Complete Scala WordCount example
This is the canonical Wayang WordCount pipeline taken directly from the project examples.
import org.apache.wayang.api._
import org.apache.wayang.core.api.{Configuration, WayangContext}
import org.apache.wayang.java.Java
import org.apache.wayang.spark.Spark
object WordCountScala {
def main(args: Array[String]): Unit = {
val inputUrl = "file:///tmp/words.txt"
// Register execution platforms — Wayang's optimizer will pick per step.
val wayangContext = new WayangContext(new Configuration)
.withPlugin(Java.basicPlugin)
.withPlugin(Spark.basicPlugin)
val planBuilder = new PlanBuilder(wayangContext)
.withJobName(s"WordCount ($inputUrl)")
.withUdfJarsOf(this.getClass)
val wordcounts = planBuilder
// 1. Read the text file.
.readTextFile(inputUrl).withName("Load file")
// 2. Split each line on non-word characters.
.flatMap(_.split("\\W+"), selectivity = 10).withName("Split words")
// 3. Drop empty strings from leading/trailing punctuation.
.filter(_.nonEmpty, selectivity = 0.99).withName("Filter empty words")
// 4. Pair each word with count 1.
.map(word => (word.toLowerCase, 1)).withName("To lower case, add counter")
// 5. Sum counts per word.
.reduceByKey(_._1, (c1, c2) => (c1._1, c1._2 + c2._2)).withName("Sum counts")
.withCardinalityEstimator((in: Long) => math.round(in * 0.01))
// 6. Collect results to the driver.
.collect()
println(wordcounts)
}
}
Iterative k-means example
repeat enables iterative algorithms such as k-means.

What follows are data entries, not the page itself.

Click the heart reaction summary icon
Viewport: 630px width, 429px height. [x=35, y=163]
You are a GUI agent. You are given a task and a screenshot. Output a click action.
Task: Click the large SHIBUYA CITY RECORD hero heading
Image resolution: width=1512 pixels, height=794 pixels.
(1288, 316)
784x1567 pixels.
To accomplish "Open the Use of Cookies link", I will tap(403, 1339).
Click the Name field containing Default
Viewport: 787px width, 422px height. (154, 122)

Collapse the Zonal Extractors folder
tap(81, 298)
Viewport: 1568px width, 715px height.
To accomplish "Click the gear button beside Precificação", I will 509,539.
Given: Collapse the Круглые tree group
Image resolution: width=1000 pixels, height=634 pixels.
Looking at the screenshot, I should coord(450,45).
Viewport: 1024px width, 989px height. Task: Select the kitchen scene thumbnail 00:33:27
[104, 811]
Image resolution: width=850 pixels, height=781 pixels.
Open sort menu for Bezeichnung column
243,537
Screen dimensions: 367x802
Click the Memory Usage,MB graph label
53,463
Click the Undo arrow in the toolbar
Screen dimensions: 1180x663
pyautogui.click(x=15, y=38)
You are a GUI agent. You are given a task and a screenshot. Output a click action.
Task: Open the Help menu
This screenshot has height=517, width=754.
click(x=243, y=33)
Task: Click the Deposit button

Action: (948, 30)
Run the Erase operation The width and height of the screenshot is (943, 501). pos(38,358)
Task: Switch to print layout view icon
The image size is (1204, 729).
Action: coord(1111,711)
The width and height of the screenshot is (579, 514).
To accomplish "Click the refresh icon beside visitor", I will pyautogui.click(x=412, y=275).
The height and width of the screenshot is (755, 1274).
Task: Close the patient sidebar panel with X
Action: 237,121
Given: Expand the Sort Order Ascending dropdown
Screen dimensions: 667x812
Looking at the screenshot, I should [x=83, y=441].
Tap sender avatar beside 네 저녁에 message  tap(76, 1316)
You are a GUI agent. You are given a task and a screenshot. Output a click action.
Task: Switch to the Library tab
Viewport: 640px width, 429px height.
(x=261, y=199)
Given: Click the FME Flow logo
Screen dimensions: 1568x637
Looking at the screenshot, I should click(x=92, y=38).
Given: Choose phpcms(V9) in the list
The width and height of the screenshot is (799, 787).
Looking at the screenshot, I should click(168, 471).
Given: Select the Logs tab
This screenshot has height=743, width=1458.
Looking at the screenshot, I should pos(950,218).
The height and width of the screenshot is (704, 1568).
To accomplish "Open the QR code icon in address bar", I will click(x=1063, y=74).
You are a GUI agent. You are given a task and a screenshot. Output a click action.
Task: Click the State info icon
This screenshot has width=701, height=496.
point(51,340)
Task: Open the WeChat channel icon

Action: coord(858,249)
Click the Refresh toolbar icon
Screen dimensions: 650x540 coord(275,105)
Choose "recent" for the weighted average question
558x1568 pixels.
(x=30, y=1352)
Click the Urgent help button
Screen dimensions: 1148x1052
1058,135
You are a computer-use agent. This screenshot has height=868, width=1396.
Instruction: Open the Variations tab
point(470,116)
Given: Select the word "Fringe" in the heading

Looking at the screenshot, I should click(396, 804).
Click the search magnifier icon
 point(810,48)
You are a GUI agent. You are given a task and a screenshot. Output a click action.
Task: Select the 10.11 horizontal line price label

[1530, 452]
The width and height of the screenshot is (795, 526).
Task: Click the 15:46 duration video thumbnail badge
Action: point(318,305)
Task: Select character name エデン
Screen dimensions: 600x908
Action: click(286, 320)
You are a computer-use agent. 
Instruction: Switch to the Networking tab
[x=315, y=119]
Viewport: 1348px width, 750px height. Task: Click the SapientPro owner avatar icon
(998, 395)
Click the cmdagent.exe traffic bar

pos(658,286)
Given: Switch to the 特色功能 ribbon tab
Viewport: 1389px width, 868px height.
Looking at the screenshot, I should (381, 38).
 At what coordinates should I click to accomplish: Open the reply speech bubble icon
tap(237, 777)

The pipeline reads a point cloud, initialises random centroids, and runs 100 iterations of the reassign-and-average loop.
import org.apache.wayang.api._
import org.apache.wayang.core.api.{Configuration, WayangContext}
import org.apache.wayang.core.function.FunctionDescriptor.ExtendedSerializableFunction
import org.apache.wayang.core.function.ExecutionContext
import org.apache.wayang.java.Java
import org.apache.wayang.spark.Spark
import scala.util.Random
import scala.collection.JavaConversions._
object KMeans {
def main(args: Array[String]): Unit = {
val inputUrl = "file:///kmeans.txt"
val k = 5
val iterations = 100
val wayangContext = new WayangContext(new Configuration)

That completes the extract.